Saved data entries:
────

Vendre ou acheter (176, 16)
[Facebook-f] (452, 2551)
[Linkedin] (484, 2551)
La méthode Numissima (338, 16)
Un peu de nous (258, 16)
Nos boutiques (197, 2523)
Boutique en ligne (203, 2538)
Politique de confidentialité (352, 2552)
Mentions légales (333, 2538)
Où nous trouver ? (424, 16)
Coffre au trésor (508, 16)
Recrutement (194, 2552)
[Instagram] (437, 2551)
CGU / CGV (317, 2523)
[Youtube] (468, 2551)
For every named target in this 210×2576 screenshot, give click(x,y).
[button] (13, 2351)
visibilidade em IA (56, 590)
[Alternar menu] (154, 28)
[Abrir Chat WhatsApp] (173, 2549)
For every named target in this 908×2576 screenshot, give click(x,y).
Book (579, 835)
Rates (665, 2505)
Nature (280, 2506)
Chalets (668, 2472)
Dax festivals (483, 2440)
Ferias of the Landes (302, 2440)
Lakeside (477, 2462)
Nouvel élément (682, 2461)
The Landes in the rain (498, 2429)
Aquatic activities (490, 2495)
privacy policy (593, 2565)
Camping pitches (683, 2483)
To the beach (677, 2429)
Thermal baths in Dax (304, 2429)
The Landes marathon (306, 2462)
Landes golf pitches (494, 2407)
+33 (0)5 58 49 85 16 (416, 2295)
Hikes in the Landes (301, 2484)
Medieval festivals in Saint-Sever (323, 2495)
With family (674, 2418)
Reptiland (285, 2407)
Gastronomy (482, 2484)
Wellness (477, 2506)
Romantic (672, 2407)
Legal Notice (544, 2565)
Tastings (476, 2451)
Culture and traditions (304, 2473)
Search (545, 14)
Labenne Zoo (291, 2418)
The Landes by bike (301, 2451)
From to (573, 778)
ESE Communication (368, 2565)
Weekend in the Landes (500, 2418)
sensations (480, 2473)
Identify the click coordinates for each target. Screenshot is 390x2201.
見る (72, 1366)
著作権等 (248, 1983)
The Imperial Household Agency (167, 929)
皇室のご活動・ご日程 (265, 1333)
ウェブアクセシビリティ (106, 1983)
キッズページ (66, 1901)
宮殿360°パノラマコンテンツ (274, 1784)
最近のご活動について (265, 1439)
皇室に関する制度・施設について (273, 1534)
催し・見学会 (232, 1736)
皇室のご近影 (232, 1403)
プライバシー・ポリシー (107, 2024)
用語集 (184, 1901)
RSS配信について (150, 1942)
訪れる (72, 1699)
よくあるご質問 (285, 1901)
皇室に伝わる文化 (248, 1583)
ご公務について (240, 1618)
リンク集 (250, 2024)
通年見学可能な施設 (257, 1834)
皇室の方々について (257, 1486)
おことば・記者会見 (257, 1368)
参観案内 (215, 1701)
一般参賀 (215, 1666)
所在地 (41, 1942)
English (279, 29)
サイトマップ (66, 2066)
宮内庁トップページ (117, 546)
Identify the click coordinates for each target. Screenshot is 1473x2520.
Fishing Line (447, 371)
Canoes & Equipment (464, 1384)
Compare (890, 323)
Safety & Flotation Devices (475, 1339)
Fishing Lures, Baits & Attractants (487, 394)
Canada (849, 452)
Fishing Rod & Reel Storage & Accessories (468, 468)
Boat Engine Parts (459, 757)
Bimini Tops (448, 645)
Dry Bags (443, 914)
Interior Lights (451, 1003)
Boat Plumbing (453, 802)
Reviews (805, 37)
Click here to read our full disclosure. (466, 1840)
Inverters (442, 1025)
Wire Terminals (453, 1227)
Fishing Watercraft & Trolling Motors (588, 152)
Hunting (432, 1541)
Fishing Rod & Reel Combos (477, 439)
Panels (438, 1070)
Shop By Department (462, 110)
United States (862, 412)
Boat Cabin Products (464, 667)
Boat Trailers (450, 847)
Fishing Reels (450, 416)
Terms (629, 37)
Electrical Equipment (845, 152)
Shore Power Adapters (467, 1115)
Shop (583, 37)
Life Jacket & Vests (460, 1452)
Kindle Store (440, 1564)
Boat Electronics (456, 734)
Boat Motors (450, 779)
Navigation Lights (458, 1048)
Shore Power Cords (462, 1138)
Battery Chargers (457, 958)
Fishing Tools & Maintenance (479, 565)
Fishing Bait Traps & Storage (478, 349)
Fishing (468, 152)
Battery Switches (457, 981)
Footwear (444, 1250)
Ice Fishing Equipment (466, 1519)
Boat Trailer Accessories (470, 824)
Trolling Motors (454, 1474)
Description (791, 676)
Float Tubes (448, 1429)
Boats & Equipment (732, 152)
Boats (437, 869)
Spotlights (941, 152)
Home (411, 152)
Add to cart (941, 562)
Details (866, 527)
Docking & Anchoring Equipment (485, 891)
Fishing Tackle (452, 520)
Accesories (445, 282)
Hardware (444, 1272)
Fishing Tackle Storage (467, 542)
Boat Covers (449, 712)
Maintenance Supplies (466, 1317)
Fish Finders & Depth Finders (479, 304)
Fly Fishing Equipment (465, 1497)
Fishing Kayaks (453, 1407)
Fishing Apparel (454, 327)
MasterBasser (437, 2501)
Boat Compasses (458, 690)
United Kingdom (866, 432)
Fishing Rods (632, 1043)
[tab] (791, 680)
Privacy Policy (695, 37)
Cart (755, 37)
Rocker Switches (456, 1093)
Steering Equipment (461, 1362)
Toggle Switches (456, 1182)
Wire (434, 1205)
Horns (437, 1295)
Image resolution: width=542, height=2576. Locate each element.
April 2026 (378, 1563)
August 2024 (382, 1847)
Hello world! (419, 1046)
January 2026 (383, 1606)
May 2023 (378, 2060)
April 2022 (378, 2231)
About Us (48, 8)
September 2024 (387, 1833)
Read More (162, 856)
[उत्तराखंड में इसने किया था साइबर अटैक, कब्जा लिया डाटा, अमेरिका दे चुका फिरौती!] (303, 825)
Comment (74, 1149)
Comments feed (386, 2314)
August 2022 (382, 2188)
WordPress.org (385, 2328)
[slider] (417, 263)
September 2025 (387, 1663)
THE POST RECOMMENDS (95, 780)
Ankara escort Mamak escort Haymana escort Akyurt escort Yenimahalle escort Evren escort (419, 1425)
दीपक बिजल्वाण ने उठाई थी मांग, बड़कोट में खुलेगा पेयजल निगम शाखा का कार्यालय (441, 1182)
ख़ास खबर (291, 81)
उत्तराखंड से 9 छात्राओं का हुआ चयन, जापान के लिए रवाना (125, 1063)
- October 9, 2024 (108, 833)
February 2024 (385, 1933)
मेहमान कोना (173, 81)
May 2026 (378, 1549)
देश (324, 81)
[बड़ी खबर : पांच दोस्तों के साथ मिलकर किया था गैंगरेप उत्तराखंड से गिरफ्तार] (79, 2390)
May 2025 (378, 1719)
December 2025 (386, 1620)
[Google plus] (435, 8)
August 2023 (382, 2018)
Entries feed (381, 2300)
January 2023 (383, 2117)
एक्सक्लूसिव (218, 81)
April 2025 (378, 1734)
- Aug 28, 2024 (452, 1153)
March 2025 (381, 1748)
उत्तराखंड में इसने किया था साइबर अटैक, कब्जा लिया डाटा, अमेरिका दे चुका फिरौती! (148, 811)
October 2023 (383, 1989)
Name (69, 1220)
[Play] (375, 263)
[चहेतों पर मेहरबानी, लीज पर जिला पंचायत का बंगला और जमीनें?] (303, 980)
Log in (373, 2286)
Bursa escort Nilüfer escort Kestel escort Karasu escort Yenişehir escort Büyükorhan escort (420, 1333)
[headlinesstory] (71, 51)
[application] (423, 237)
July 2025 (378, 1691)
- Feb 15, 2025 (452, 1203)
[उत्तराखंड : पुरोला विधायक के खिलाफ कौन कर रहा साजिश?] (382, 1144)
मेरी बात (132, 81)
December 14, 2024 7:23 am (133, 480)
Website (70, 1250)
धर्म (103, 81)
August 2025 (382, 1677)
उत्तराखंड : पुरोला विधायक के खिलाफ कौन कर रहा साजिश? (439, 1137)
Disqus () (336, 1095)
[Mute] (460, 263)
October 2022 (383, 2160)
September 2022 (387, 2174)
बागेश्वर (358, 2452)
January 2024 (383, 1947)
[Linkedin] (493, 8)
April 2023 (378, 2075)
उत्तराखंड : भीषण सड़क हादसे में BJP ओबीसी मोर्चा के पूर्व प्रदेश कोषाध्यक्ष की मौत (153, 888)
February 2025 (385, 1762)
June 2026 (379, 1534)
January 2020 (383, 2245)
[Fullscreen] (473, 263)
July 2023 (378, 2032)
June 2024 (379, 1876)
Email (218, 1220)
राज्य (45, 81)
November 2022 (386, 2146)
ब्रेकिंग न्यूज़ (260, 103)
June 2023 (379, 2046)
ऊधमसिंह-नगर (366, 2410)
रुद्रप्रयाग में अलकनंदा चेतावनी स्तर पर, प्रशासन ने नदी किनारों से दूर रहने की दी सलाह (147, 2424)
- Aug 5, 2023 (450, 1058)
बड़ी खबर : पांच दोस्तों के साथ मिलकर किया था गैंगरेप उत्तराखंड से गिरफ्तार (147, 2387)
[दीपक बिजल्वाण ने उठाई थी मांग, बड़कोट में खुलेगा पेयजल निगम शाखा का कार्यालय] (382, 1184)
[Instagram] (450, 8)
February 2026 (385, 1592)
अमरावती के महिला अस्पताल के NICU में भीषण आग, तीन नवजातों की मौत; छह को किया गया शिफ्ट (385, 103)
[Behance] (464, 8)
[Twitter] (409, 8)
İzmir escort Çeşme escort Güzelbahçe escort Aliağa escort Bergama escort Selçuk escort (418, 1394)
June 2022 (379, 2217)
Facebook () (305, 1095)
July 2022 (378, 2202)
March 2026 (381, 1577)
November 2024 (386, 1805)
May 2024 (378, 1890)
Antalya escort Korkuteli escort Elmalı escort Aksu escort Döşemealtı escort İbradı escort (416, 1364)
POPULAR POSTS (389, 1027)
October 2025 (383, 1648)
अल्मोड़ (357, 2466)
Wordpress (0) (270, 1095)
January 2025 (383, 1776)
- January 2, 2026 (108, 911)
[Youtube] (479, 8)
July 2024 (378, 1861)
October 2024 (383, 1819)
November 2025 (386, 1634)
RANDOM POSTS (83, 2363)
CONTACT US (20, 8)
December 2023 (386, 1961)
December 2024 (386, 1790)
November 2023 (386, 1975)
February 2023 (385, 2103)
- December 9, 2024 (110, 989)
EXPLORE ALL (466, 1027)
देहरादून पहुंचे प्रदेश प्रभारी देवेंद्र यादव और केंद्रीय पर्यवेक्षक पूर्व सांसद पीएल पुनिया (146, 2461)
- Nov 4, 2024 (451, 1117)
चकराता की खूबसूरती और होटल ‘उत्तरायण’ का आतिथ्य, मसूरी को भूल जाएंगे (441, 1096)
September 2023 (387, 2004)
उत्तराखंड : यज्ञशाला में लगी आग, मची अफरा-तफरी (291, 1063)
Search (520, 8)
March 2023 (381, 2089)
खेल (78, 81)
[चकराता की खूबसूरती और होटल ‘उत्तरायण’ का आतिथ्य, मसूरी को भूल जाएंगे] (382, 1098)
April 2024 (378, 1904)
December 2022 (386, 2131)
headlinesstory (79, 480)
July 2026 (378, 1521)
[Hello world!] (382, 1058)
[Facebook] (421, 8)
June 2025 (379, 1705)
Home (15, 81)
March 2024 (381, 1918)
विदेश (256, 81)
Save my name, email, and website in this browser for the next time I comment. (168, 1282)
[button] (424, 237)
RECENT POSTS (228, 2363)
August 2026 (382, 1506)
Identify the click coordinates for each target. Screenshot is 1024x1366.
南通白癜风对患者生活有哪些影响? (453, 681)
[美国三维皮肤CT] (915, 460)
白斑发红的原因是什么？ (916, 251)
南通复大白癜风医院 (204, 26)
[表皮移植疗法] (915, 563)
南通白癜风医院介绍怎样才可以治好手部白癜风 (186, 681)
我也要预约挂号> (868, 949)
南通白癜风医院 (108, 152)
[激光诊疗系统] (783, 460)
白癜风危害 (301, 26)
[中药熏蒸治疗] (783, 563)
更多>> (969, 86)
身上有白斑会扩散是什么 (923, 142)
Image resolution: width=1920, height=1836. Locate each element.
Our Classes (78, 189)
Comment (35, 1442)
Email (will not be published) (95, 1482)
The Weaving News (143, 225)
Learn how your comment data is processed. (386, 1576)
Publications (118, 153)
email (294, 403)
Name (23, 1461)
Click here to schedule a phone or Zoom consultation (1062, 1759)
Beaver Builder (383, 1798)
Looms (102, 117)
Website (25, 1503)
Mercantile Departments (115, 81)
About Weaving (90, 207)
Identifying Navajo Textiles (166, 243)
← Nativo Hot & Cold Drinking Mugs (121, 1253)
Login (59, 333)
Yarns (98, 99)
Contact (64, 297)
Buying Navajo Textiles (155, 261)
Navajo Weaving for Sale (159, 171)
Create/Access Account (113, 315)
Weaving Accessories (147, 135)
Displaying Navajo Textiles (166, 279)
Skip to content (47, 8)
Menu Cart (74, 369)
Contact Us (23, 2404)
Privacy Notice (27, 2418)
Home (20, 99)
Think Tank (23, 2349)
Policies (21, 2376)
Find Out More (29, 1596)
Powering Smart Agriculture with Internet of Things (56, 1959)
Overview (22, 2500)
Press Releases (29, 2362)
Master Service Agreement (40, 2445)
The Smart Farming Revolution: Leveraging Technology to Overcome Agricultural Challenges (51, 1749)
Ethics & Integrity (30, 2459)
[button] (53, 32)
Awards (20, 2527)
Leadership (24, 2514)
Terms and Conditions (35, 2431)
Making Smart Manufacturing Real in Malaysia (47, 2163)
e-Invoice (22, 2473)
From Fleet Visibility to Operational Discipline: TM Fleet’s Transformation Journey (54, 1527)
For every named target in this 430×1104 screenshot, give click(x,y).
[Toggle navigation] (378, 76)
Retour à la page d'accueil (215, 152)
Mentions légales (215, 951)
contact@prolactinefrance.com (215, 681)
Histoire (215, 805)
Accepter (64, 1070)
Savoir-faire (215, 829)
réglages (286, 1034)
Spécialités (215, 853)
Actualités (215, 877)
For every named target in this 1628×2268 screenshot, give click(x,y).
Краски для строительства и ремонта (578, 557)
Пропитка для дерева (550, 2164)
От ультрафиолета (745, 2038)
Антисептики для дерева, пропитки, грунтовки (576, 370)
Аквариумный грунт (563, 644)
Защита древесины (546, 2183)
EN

────

Problem to solve — Give back the lines of the data exactly as they are written, from the first line through the line containing "Landes golf pitches (494, 2407)".

Your response —
Vendre ou acheter (176, 16)
[Facebook-f] (452, 2551)
[Linkedin] (484, 2551)
La méthode Numissima (338, 16)
Un peu de nous (258, 16)
Nos boutiques (197, 2523)
Boutique en ligne (203, 2538)
Politique de confidentialité (352, 2552)
Mentions légales (333, 2538)
Où nous trouver ? (424, 16)
Coffre au trésor (508, 16)
Recrutement (194, 2552)
[Instagram] (437, 2551)
CGU / CGV (317, 2523)
[Youtube] (468, 2551)
For every named target in this 210×2576 screenshot, give click(x,y).
[button] (13, 2351)
visibilidade em IA (56, 590)
[Alternar menu] (154, 28)
[Abrir Chat WhatsApp] (173, 2549)
For every named target in this 908×2576 screenshot, give click(x,y).
Book (579, 835)
Rates (665, 2505)
Nature (280, 2506)
Chalets (668, 2472)
Dax festivals (483, 2440)
Ferias of the Landes (302, 2440)
Lakeside (477, 2462)
Nouvel élément (682, 2461)
The Landes in the rain (498, 2429)
Aquatic activities (490, 2495)
privacy policy (593, 2565)
Camping pitches (683, 2483)
To the beach (677, 2429)
Thermal baths in Dax (304, 2429)
The Landes marathon (306, 2462)
Landes golf pitches (494, 2407)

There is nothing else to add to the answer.